I also would definitely say, that this was an amazing experience as it helps you stay on focus with all changes you make. Any new project will add complexity, but the benefits came apparent later. In the next project we started our development time was blazing fast. We managed to implement the Dashboard with these components in less then 3 weeks and only one developer, thanks to the already existing components.

A challenge we faced was deciding on where we want to house this library. Because we were not working in a mono-repo yet, we decided to go with a npm package, that we install through git as this takes away the complexity of setting up a private npm org and adding all team members. Another challenge was unit-testing as we did not implement that right away, because of time constraints in the project plan.

Tips and advice

These are some tips I can give you:

  1. Any ReactJS codebase should implement a UI-Library as soon as possible, even if it increases the development time in the beginning, it will be a huge win in the long run.

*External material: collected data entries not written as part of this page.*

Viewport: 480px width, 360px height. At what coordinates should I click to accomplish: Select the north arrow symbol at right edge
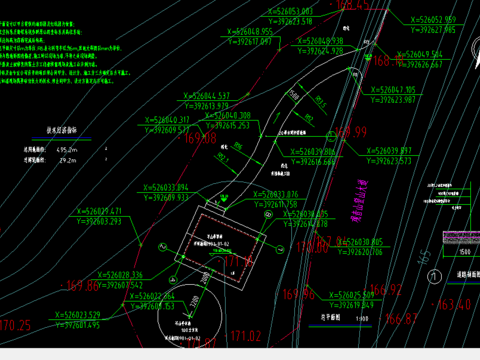pyautogui.click(x=476, y=52)
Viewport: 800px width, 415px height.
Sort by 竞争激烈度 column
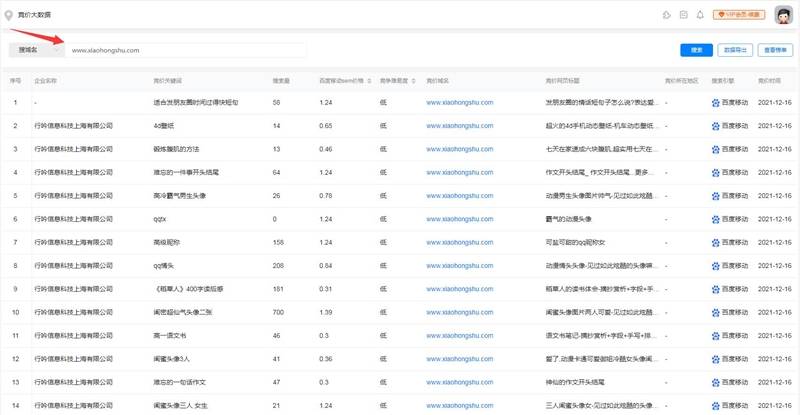pyautogui.click(x=396, y=80)
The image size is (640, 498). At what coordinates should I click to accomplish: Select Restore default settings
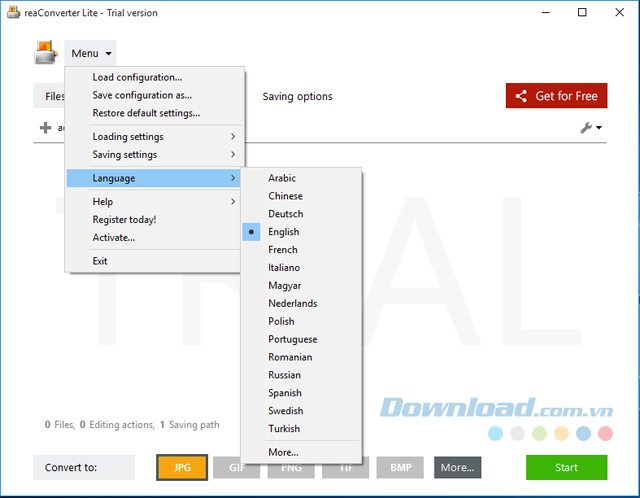coord(146,113)
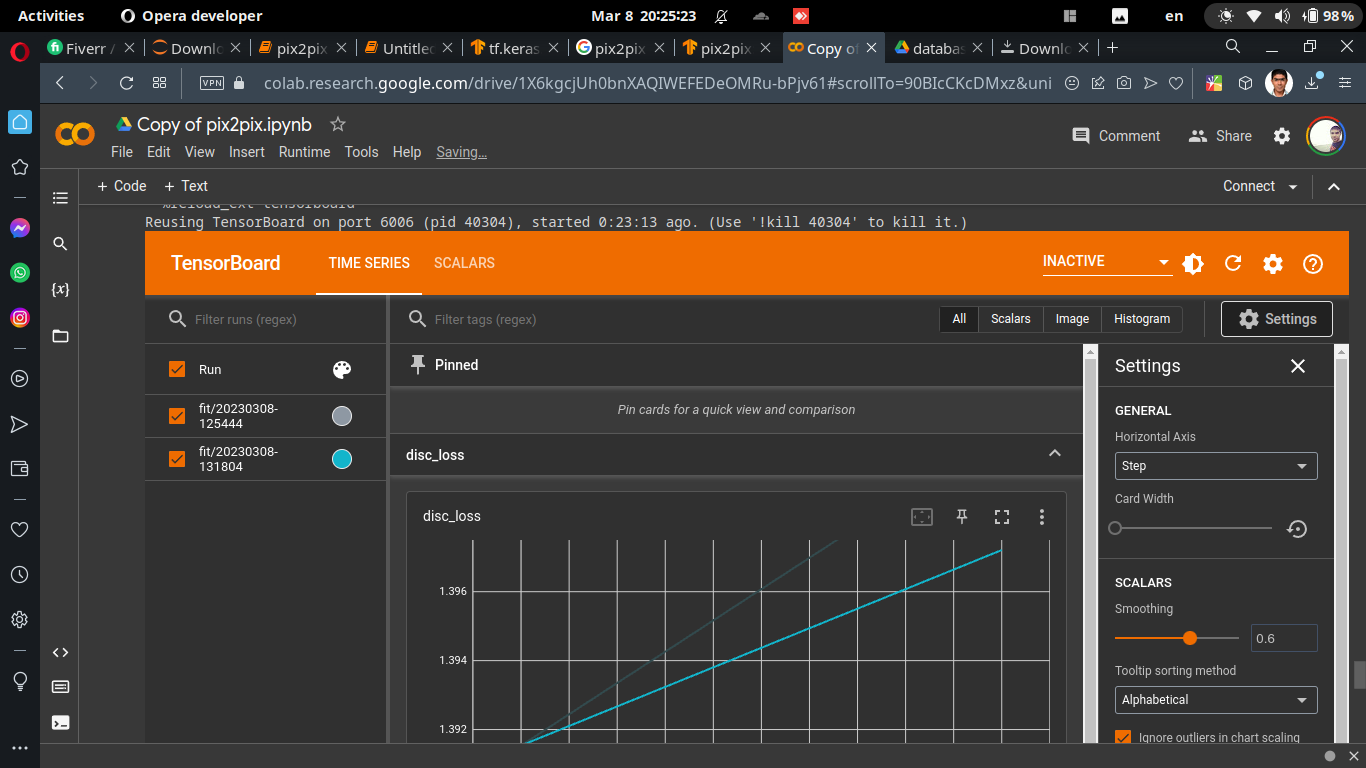The height and width of the screenshot is (768, 1366).
Task: Switch to the SCALARS tab
Action: (464, 263)

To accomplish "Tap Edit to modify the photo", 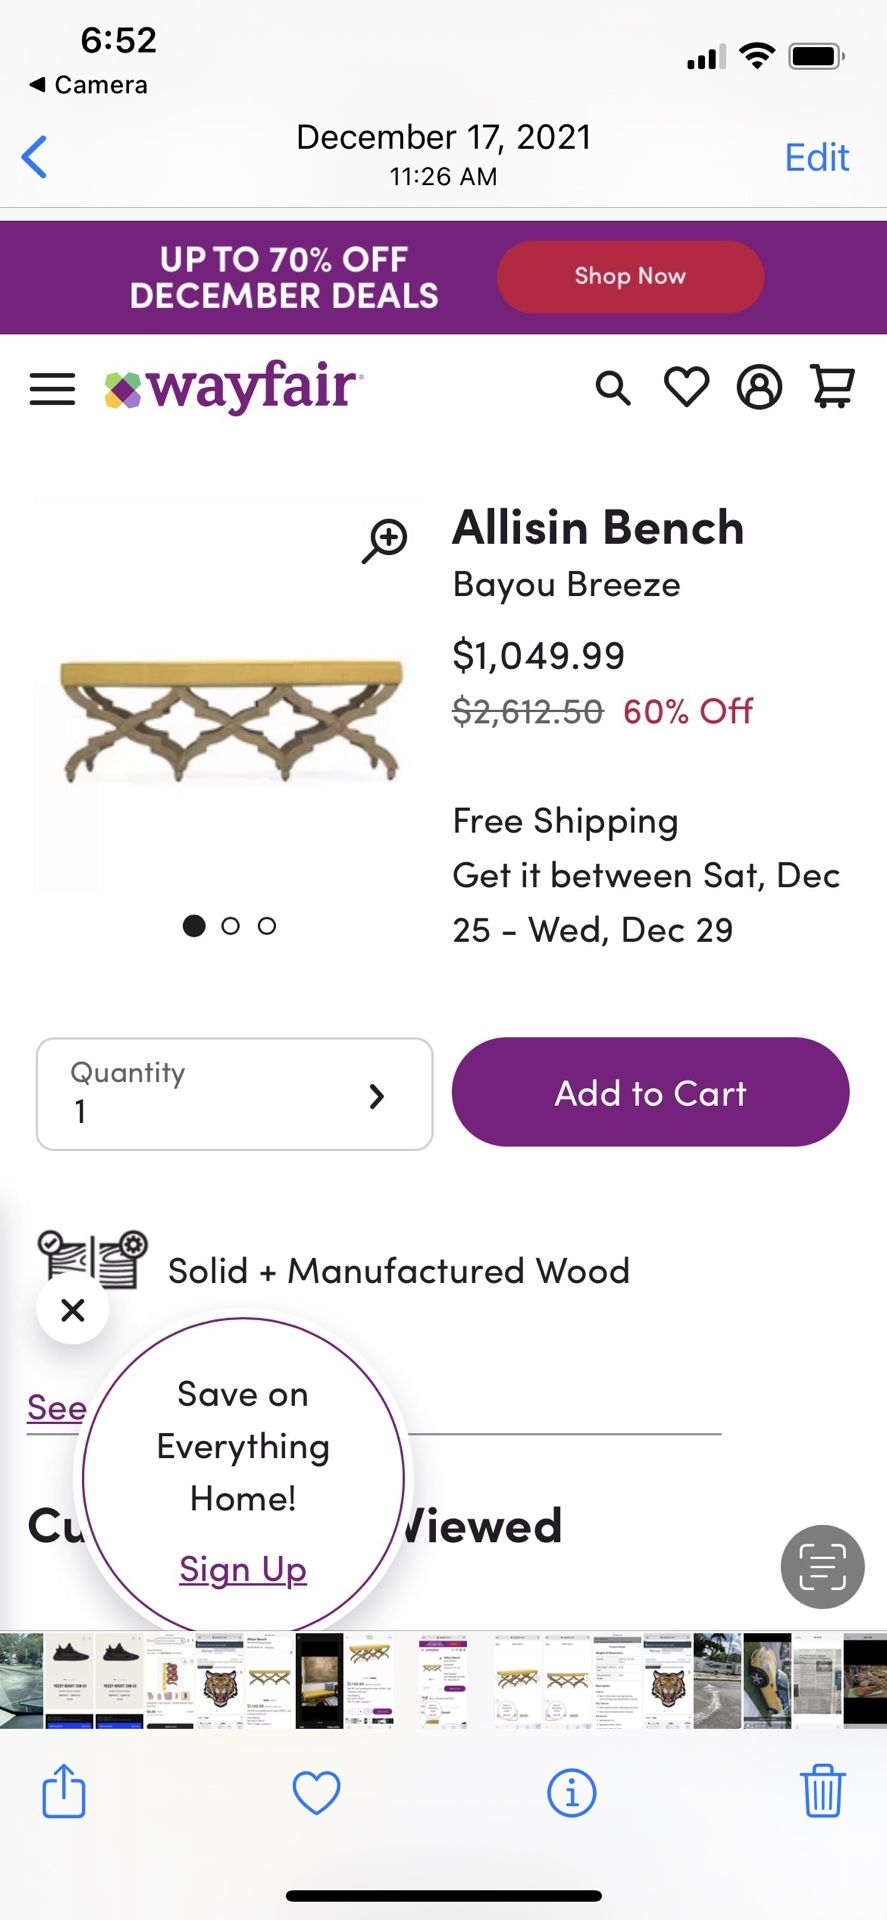I will 816,157.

  2. Pick a CSS-in-JS library you are comfortable with and that lets you customise as much as possible.

  3. Reduce the time between updating packages in projects with using npm link ../path/to/package in the development process.

  4. Stay in contact with the design team through this process and keep them up to date, so they can adapt their designs to your code, as well as the other way around.

  5. Implement Unit-Testing and Snapshot testing as soon as possible, to prevent the UI from breaking.

  6. If you don't want to open source it and keep it private, maybe think about implementing your own company npm registry, to house the packages there.

Final thoughts and next steps

As the library will never be 100% done, we have lots of things in the pipeline:

  • We will be implementing Snapshot Tests during the next project, to add another safety layer to the code.

  • We will add a library like storybooks to our UI-library to have a visual documentation.

  • We will grant of design team access to the repository, so they can fine-tune the components.

  • We will probably open-source it at one point.